To do: All lines in the material below that contain "profile" should be located and copied.

Data under study:
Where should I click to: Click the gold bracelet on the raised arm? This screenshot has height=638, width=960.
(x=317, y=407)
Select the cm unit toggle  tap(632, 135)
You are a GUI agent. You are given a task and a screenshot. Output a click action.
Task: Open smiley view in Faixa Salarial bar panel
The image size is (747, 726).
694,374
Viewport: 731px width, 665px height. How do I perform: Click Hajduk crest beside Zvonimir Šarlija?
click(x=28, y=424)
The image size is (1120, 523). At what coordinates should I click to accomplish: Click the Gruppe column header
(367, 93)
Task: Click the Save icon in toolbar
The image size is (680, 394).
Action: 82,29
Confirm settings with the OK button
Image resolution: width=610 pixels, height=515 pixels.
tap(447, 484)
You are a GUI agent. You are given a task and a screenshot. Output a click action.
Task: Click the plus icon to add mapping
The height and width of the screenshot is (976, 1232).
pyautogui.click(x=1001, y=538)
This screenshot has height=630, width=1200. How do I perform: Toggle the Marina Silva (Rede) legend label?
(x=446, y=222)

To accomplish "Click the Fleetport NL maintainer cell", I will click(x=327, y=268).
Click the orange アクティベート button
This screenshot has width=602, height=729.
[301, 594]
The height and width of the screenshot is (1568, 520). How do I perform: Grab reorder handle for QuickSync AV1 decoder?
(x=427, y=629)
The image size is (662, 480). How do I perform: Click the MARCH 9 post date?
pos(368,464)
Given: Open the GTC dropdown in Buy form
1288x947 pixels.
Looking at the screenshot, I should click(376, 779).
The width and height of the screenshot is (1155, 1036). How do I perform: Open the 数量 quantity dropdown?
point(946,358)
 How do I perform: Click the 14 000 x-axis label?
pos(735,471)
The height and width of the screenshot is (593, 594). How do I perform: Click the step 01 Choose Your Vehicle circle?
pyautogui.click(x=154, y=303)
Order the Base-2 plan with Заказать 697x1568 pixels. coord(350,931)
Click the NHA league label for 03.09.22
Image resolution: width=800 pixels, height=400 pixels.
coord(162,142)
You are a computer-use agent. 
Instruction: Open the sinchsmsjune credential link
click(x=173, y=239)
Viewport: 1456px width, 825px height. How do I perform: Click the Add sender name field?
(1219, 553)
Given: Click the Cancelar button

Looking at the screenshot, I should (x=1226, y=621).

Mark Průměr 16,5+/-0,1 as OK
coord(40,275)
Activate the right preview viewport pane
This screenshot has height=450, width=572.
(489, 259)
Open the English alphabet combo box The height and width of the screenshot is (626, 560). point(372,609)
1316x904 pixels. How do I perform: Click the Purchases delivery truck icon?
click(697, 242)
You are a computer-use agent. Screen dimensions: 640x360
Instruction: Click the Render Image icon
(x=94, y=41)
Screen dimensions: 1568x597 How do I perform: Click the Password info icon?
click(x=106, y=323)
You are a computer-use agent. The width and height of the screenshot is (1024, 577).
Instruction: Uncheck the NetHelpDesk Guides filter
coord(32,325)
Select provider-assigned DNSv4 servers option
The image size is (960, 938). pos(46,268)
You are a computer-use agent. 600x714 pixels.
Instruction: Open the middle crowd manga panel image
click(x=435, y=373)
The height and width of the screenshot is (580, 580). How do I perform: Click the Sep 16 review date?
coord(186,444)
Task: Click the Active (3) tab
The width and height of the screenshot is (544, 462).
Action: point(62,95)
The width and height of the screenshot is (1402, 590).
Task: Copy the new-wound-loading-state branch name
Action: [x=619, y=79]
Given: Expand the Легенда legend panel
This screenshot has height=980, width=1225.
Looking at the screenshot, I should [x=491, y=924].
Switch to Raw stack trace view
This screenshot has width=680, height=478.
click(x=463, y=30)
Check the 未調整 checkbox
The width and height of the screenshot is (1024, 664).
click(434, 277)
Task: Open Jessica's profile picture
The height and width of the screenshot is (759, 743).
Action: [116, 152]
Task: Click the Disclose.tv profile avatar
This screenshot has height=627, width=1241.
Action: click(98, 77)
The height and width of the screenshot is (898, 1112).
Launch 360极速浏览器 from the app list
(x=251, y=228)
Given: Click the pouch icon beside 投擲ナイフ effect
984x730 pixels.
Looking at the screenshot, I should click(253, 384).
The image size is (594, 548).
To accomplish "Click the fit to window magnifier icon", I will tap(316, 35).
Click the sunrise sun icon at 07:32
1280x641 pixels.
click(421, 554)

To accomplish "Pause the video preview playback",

Response:
Task: Open Jessica's profile picture
Task: Click the Disclose.tv profile avatar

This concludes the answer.